• _Supplied data_:
----------

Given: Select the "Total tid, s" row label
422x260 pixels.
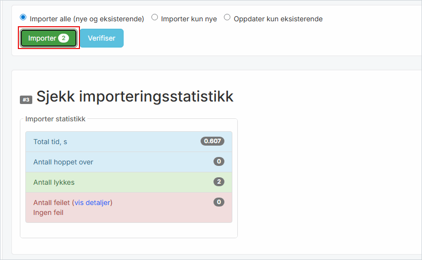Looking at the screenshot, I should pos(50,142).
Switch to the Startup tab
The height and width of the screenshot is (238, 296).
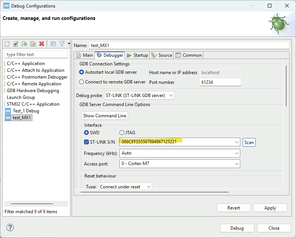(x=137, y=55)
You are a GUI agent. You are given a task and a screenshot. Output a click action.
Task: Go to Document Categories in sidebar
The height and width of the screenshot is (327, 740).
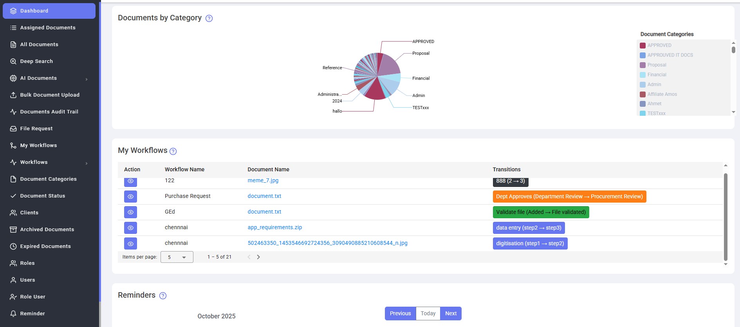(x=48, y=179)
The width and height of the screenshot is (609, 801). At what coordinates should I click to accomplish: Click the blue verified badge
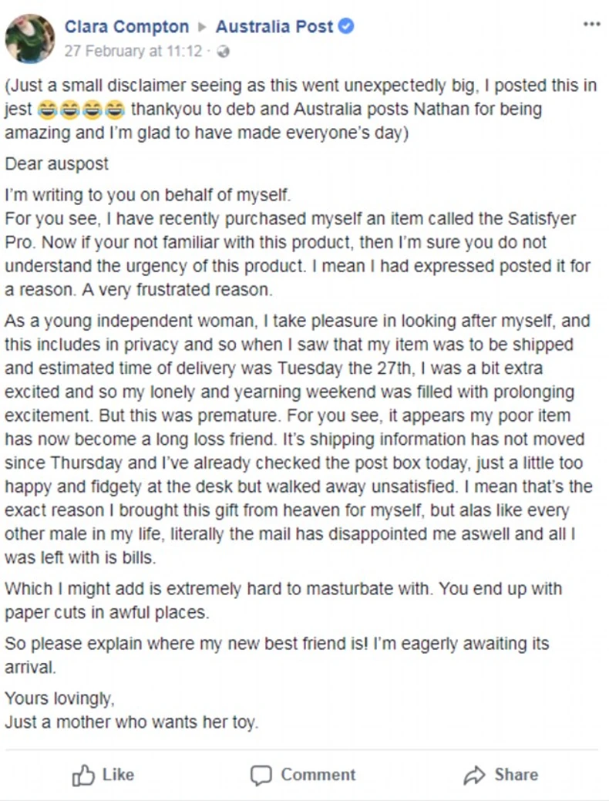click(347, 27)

----------

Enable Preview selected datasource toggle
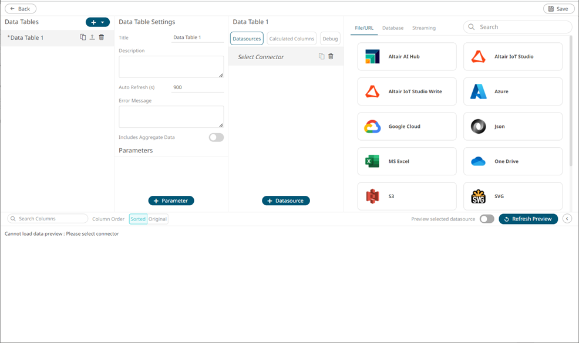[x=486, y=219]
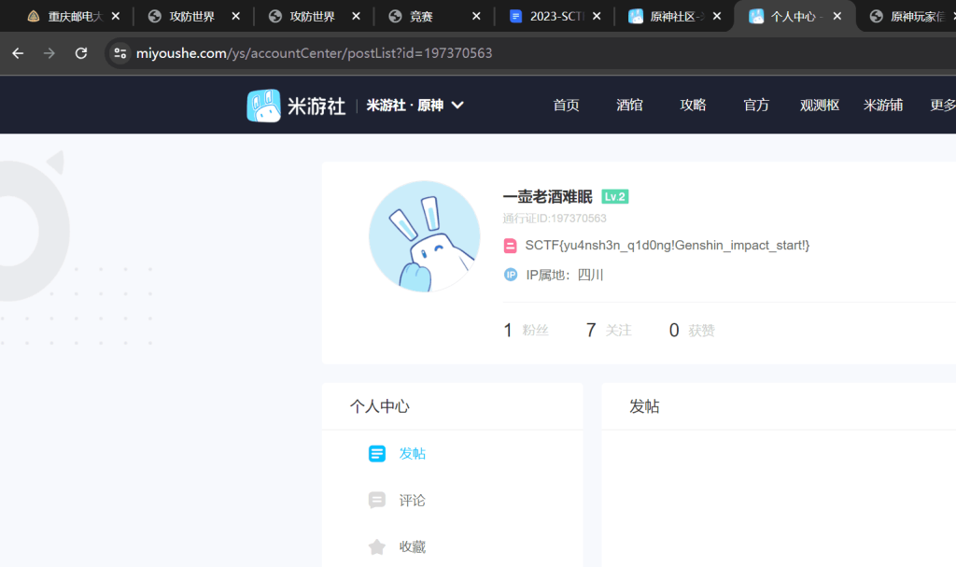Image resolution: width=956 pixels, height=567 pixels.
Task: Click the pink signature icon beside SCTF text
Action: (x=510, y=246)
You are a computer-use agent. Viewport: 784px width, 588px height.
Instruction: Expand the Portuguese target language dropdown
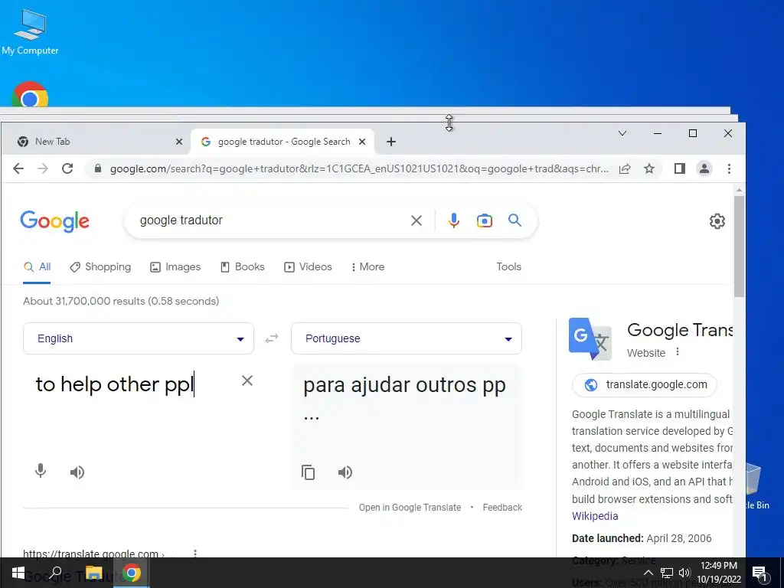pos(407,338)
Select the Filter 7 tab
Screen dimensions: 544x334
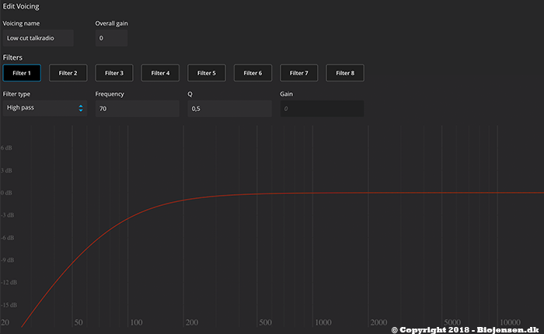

----------

• _What the task requires_:
Rewrite the material between the lines holding "You are a computer-use" and "Screen dimensions: 544x334", inclusive, with "Portuguese" changed to "Spanish" and everything else unchanged. Leave the pictures out of your answer.

• _Answer for this exercise_:
You are a computer-use agent. Viewport: 784px width, 588px height.
Instruction: Expand the Spanish target language dropdown
pos(407,338)
Select the Filter 7 tab
Screen dimensions: 544x334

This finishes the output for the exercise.